#### [WORK INSTRUCTIONS]
Nothing in the entries may differ when you return them.

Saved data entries
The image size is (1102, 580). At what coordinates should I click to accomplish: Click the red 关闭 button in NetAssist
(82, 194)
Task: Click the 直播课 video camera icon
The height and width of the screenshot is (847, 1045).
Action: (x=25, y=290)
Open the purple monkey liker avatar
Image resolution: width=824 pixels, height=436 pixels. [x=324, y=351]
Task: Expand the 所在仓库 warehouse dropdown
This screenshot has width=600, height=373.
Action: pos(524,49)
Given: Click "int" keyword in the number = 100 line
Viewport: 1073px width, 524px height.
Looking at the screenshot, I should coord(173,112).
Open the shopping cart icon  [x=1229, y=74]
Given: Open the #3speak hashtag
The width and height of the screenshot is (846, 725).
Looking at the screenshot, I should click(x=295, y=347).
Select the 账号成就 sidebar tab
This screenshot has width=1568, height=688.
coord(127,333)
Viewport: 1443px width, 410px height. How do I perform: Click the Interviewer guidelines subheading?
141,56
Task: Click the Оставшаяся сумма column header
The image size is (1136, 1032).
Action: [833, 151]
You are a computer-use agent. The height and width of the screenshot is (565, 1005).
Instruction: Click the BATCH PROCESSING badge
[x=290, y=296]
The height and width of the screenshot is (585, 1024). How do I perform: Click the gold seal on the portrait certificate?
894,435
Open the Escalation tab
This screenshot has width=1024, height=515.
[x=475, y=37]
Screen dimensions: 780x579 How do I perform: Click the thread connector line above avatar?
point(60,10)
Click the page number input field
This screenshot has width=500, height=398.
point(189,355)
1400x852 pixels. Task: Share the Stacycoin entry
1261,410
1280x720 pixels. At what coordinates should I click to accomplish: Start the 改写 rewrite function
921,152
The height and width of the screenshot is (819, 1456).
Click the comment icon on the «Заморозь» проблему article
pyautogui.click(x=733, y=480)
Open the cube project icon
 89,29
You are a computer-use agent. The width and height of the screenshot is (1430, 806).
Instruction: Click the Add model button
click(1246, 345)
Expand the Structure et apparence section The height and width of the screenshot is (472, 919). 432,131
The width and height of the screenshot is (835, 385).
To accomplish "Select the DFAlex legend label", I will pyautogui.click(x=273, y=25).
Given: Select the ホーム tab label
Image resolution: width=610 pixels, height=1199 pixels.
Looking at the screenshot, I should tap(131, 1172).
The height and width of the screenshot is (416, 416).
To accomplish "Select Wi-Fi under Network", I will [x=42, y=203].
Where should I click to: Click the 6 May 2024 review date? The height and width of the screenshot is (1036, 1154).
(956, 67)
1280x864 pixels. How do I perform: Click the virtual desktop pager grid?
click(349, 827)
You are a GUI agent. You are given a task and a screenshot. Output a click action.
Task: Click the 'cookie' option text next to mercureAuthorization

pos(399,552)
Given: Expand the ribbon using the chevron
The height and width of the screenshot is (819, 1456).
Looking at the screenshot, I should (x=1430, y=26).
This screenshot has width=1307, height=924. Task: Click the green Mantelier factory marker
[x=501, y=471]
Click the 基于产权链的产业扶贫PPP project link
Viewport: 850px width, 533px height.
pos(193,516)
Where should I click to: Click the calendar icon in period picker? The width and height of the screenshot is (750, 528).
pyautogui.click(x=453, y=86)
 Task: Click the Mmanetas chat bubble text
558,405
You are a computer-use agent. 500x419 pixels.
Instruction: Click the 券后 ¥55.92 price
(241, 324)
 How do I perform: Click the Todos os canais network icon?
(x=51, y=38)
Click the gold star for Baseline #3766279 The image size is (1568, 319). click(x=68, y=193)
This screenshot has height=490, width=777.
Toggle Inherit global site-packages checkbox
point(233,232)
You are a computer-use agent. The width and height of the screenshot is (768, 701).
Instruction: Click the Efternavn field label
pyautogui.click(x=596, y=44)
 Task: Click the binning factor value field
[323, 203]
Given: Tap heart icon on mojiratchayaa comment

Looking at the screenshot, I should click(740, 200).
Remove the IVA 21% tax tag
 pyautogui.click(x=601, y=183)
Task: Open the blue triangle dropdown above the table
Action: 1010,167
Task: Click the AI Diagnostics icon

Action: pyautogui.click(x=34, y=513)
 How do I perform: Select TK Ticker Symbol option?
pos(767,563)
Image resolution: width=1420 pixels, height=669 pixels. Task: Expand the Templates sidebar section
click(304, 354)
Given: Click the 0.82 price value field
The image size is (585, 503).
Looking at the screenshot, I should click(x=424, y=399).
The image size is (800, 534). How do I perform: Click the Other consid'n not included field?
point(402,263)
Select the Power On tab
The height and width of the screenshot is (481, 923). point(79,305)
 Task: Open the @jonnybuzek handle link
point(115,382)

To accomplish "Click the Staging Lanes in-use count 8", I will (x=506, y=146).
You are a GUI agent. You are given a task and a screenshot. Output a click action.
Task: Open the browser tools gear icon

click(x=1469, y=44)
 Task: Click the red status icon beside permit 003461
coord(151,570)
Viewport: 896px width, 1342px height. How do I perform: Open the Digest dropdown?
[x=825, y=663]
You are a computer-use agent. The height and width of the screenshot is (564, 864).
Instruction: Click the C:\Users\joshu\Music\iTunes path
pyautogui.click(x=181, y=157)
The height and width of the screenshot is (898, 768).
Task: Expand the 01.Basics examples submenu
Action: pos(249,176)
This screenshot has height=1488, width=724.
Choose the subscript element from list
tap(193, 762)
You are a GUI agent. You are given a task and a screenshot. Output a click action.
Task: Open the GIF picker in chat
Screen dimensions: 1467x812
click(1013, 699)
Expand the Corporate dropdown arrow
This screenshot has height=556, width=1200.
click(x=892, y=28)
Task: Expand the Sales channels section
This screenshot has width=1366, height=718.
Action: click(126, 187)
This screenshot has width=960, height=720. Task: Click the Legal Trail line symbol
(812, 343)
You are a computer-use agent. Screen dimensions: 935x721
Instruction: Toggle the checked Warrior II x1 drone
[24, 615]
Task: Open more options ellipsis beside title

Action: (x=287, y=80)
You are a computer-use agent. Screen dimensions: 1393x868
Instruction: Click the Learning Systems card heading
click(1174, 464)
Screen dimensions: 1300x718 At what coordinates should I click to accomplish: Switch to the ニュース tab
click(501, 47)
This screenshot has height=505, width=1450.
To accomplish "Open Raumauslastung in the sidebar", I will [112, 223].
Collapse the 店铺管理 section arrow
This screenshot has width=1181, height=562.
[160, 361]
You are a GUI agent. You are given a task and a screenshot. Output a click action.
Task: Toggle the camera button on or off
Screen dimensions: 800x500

#### [FINISHED TASK]
The image size is (1102, 580). At what coordinates should I click to accomplish: Click the red 关闭 button in NetAssist
(82, 194)
Task: Click the 直播课 video camera icon
The height and width of the screenshot is (847, 1045).
Action: (x=25, y=290)
Open the purple monkey liker avatar
Image resolution: width=824 pixels, height=436 pixels. [x=324, y=351]
Task: Expand the 所在仓库 warehouse dropdown
This screenshot has width=600, height=373.
Action: pos(524,49)
Given: Click "int" keyword in the number = 100 line
Viewport: 1073px width, 524px height.
Looking at the screenshot, I should coord(173,112).
Open the shopping cart icon  [x=1229, y=74]
Given: Open the #3speak hashtag
The width and height of the screenshot is (846, 725).
Looking at the screenshot, I should click(x=295, y=347).
Select the 账号成就 sidebar tab
This screenshot has width=1568, height=688.
coord(127,333)
Viewport: 1443px width, 410px height. How do I perform: Click the Interviewer guidelines subheading?
141,56
Task: Click the Оставшаяся сумма column header
The image size is (1136, 1032).
Action: [833, 151]
You are a computer-use agent. The height and width of the screenshot is (565, 1005).
Instruction: Click the BATCH PROCESSING badge
[x=290, y=296]
The height and width of the screenshot is (585, 1024). How do I perform: Click the gold seal on the portrait certificate?
894,435
Open the Escalation tab
This screenshot has width=1024, height=515.
[x=475, y=37]
Screen dimensions: 780x579 How do I perform: Click the thread connector line above avatar?
point(60,10)
Click the page number input field
This screenshot has width=500, height=398.
point(189,355)
1400x852 pixels. Task: Share the Stacycoin entry
1261,410
1280x720 pixels. At what coordinates should I click to accomplish: Start the 改写 rewrite function
921,152
The height and width of the screenshot is (819, 1456).
Click the comment icon on the «Заморозь» проблему article
pyautogui.click(x=733, y=480)
Open the cube project icon
 89,29
You are a computer-use agent. The width and height of the screenshot is (1430, 806).
Instruction: Click the Add model button
click(1246, 345)
Expand the Structure et apparence section The height and width of the screenshot is (472, 919). 432,131
The width and height of the screenshot is (835, 385).
To accomplish "Select the DFAlex legend label", I will pyautogui.click(x=273, y=25).
Given: Select the ホーム tab label
Image resolution: width=610 pixels, height=1199 pixels.
Looking at the screenshot, I should tap(131, 1172).
The height and width of the screenshot is (416, 416).
To accomplish "Select Wi-Fi under Network", I will [x=42, y=203].
Where should I click to: Click the 6 May 2024 review date? The height and width of the screenshot is (1036, 1154).
(956, 67)
1280x864 pixels. How do I perform: Click the virtual desktop pager grid?
click(349, 827)
You are a GUI agent. You are given a task and a screenshot. Output a click action.
Task: Click the 'cookie' option text next to mercureAuthorization

pos(399,552)
Given: Expand the ribbon using the chevron
The height and width of the screenshot is (819, 1456).
Looking at the screenshot, I should (x=1430, y=26).
This screenshot has width=1307, height=924. Task: Click the green Mantelier factory marker
[x=501, y=471]
Click the 基于产权链的产业扶贫PPP project link
Viewport: 850px width, 533px height.
pos(193,516)
Where should I click to: Click the calendar icon in period picker? The width and height of the screenshot is (750, 528).
pyautogui.click(x=453, y=86)
 Task: Click the Mmanetas chat bubble text
558,405
You are a computer-use agent. 500x419 pixels.
Instruction: Click the 券后 ¥55.92 price
(241, 324)
 How do I perform: Click the Todos os canais network icon?
(x=51, y=38)
Click the gold star for Baseline #3766279 The image size is (1568, 319). click(x=68, y=193)
This screenshot has height=490, width=777.
Toggle Inherit global site-packages checkbox
point(233,232)
You are a computer-use agent. The width and height of the screenshot is (768, 701).
Instruction: Click the Efternavn field label
pyautogui.click(x=596, y=44)
 Task: Click the binning factor value field
[323, 203]
Given: Tap heart icon on mojiratchayaa comment

Looking at the screenshot, I should click(740, 200).
Remove the IVA 21% tax tag
 pyautogui.click(x=601, y=183)
Task: Open the blue triangle dropdown above the table
Action: 1010,167
Task: Click the AI Diagnostics icon

Action: pyautogui.click(x=34, y=513)
 How do I perform: Select TK Ticker Symbol option?
pos(767,563)
Image resolution: width=1420 pixels, height=669 pixels. Task: Expand the Templates sidebar section
click(304, 354)
Given: Click the 0.82 price value field
The image size is (585, 503).
Looking at the screenshot, I should click(x=424, y=399).
The image size is (800, 534). How do I perform: Click the Other consid'n not included field?
point(402,263)
Select the Power On tab
The height and width of the screenshot is (481, 923). point(79,305)
 Task: Open the @jonnybuzek handle link
point(115,382)

To accomplish "Click the Staging Lanes in-use count 8", I will (x=506, y=146).
You are a GUI agent. You are given a task and a screenshot. Output a click action.
Task: Open the browser tools gear icon

click(x=1469, y=44)
 Task: Click the red status icon beside permit 003461
coord(151,570)
Viewport: 896px width, 1342px height. How do I perform: Open the Digest dropdown?
[x=825, y=663]
You are a computer-use agent. The height and width of the screenshot is (564, 864).
Instruction: Click the C:\Users\joshu\Music\iTunes path
pyautogui.click(x=181, y=157)
The height and width of the screenshot is (898, 768).
Task: Expand the 01.Basics examples submenu
Action: pos(249,176)
This screenshot has height=1488, width=724.
Choose the subscript element from list
tap(193, 762)
You are a GUI agent. You are given a task and a screenshot. Output a click action.
Task: Open the GIF picker in chat
Screen dimensions: 1467x812
click(1013, 699)
Expand the Corporate dropdown arrow
This screenshot has height=556, width=1200.
click(x=892, y=28)
Task: Expand the Sales channels section
This screenshot has width=1366, height=718.
Action: click(126, 187)
This screenshot has width=960, height=720. Task: Click the Legal Trail line symbol
(812, 343)
You are a computer-use agent. Screen dimensions: 935x721
Instruction: Toggle the checked Warrior II x1 drone
[24, 615]
Task: Open more options ellipsis beside title

Action: (x=287, y=80)
You are a computer-use agent. Screen dimensions: 1393x868
Instruction: Click the Learning Systems card heading
click(1174, 464)
Screen dimensions: 1300x718 At what coordinates should I click to accomplish: Switch to the ニュース tab
click(501, 47)
This screenshot has height=505, width=1450.
To accomplish "Open Raumauslastung in the sidebar", I will [112, 223].
Collapse the 店铺管理 section arrow
This screenshot has width=1181, height=562.
[160, 361]
You are a GUI agent. You are given a task and a screenshot. Output a click action.
Task: Toggle the camera button on or off
Screen dimensions: 800x500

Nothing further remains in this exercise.